A intervenção externa pode “crowd-in”, estimular a motivação intrínseca, se os indivíduos perceberem que aquela vai de encontro aos seus interesses, pois neste caso, fomenta a sua auto-estima e o indivíduo sente que lhe é dada mais liberdade para agir, alargando a sua auto-estima.
Exemplo prático: Todos indivíduos têm a liberdade e a possibilidade de contribuir ou não para reciclagem dos lixos.
Há alguns anos atrás, poucos eram aqueles que se preocupavam com a reciclagem. Hoje, a grande maioria da população tem essa preocupação de separar os lixos em casa e deposita-los em separado nos ecopontos.
A medida que os indivíduos se foram apercebendo que os outros indivíduos estavam a contribuir para a reciclagem do lixo e para a preservação do ambiente, foi aumentando o número de pessoas a contribuir para essa acção. Ou seja, a medida que foi aumentando a confiança de que esse comportamento estaria a contribuir para a redução do impacto ambiental e para o bem-estar do colectivo, foi aumentando o número de indivíduos com preocupação ambiental. O indivíduo passou a sentir quase que um dever ou uma obrigação moral de contribuir para a preservação do ambiente. Mas, se pelo contrário, se tivessem apercebido que os outros não estavam dispostos a contribuir para a reciclagem e para a preservação do ambiente, provavelmente também não estariam disponíveis para contribuir ou o esforço seria menor.
Para essa consciência ambiental foi necessária uma motivação intermediária, através de campanhas de sensibilização, de informação e de aproximação da população, e alguma motivação intrínseca, que é a boa vontade dos próprios indivíduos de contribuir. Provavelmente se os mesmos indivíduos fossem sujeitos a uma motivação extrínseca, ou se fossem obrigados, coagidos a contribuir, eventualmente não estariam tão disponíveis a participar na reciclagem do lixo e na preservação do ambiente.

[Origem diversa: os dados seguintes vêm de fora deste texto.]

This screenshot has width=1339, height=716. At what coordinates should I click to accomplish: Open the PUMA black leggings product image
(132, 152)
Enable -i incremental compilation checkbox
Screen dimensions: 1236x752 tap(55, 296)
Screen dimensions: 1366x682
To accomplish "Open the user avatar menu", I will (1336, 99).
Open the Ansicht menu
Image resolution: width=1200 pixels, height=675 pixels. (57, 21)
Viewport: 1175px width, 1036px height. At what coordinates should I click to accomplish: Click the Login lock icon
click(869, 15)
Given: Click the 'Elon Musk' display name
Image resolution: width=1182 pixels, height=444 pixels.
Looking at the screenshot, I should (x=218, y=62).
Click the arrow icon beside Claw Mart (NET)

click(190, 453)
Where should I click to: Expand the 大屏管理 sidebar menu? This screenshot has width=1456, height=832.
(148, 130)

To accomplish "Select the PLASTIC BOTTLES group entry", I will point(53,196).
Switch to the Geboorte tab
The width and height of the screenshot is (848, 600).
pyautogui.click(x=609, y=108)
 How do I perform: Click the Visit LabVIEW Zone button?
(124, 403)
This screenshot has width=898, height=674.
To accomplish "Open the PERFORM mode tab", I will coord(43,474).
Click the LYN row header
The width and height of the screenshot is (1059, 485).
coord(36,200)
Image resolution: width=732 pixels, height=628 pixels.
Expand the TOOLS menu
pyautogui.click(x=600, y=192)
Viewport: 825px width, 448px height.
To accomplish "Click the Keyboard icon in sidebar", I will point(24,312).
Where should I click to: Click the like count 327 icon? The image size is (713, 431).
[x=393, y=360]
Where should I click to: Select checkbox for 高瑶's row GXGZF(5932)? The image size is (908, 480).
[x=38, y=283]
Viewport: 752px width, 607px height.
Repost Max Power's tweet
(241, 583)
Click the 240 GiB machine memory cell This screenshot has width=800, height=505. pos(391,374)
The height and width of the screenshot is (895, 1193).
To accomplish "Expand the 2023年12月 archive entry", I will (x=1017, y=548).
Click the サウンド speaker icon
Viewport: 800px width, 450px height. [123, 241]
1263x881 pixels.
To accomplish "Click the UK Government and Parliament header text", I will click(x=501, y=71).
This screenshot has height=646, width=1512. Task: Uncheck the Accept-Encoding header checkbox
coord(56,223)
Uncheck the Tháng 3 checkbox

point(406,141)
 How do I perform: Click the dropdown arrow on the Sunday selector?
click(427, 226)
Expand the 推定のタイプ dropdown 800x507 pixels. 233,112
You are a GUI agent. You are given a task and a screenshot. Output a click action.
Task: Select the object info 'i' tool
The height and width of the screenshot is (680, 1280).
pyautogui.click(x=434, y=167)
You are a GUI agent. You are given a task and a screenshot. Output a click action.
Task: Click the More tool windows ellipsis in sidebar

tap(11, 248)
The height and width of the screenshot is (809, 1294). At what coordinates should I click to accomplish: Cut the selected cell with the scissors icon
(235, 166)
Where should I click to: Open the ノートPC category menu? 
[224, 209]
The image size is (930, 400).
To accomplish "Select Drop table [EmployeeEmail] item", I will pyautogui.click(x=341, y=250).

Os indivíduos podiam interpretar como sendo uma invasão, uma interferência externa ao seu comportamento e entender que nem todos estão efectivamente preocupados e disponíveis para contribuir para a protecção do ambiente.











Conclusão

Na sociedade, nem todos os indivíduos são “free ride”, sendo que a maior parte deles está disposta a contribuir desde que um número significativo de outros indivíduos também o faça. Nesta perspectiva, a acção colectiva depende mais da confiança do que dos incentivos externos. Para promover a confiança e consequentemente, a acção colectiva, a comunicação e a justiça são factores fundamentais, ao passo que o incentivo como forma de resolver o problema de acção colectiva, pode dissipar essa mesma confiança. Mas isso não significa que a introdução de incentivo seja má por si só. Por exemplo, para se alcançar o máximo nível de cooperação, provavelmente será necessário associar à reciprocidade dinâmica um incentivo apropriado, mais provavelmente na forma de punição ou de multa, sobretudo, em situações em que os indivíduos tendem a adoptar de
forma persistente um comportamento do tipo “free ride”.